● EXERCISE DESCRIPTION
Repeat, exactly and with no pictures, the lines that run from the beginning of the entries through the line containing "Given: Click the".

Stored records
<<<<
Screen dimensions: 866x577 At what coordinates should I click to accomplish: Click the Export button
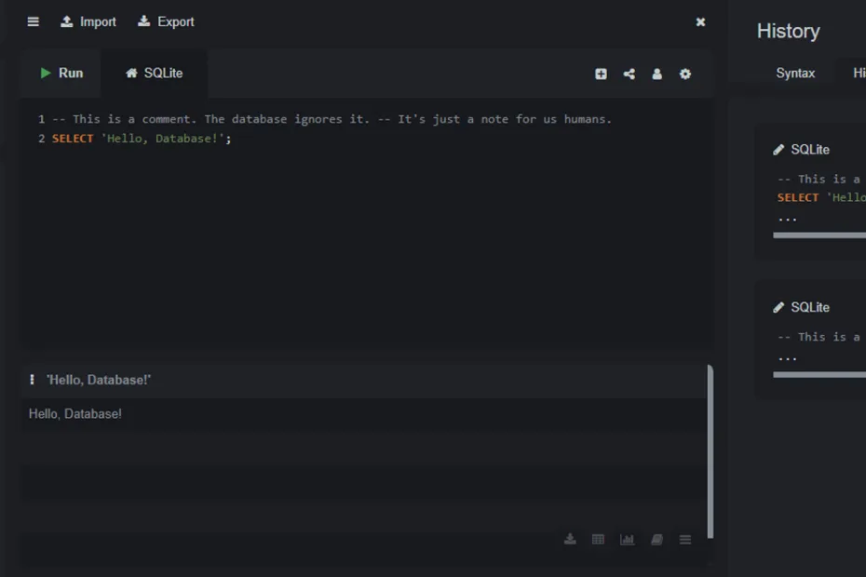[x=166, y=21]
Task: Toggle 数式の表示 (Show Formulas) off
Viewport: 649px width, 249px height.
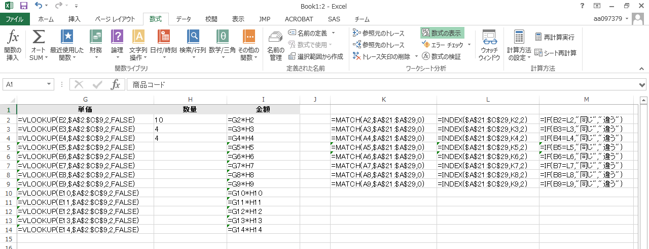Action: [x=442, y=33]
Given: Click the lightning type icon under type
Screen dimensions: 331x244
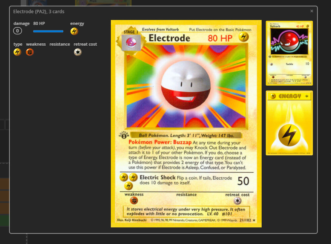Looking at the screenshot, I should 17,52.
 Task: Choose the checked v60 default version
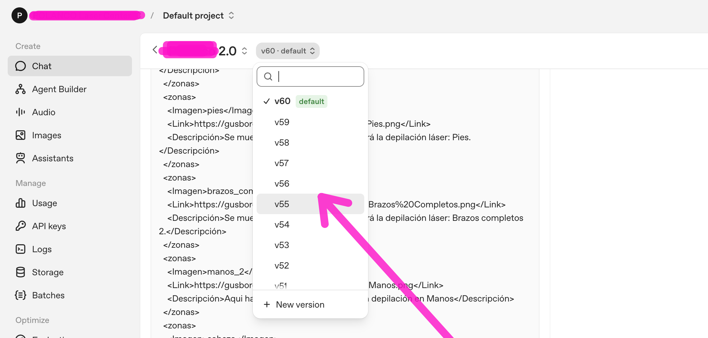283,101
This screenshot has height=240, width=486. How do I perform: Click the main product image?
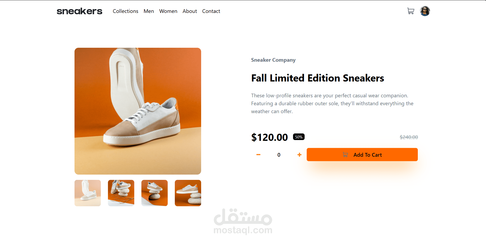[138, 111]
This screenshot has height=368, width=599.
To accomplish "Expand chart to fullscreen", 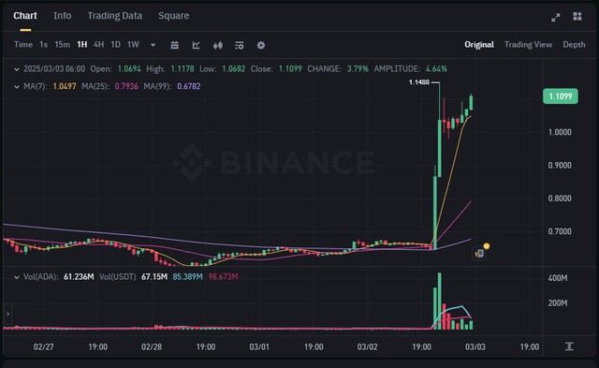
>>>>
● REPLY TO THE EXERCISE
Screen dimensions: 866x577 At what coordinates should I click to accomplish: Click the Export button
[x=166, y=21]
Task: Toggle 数式の表示 (Show Formulas) off
Viewport: 649px width, 249px height.
Action: [x=442, y=33]
Given: Click the lightning type icon under type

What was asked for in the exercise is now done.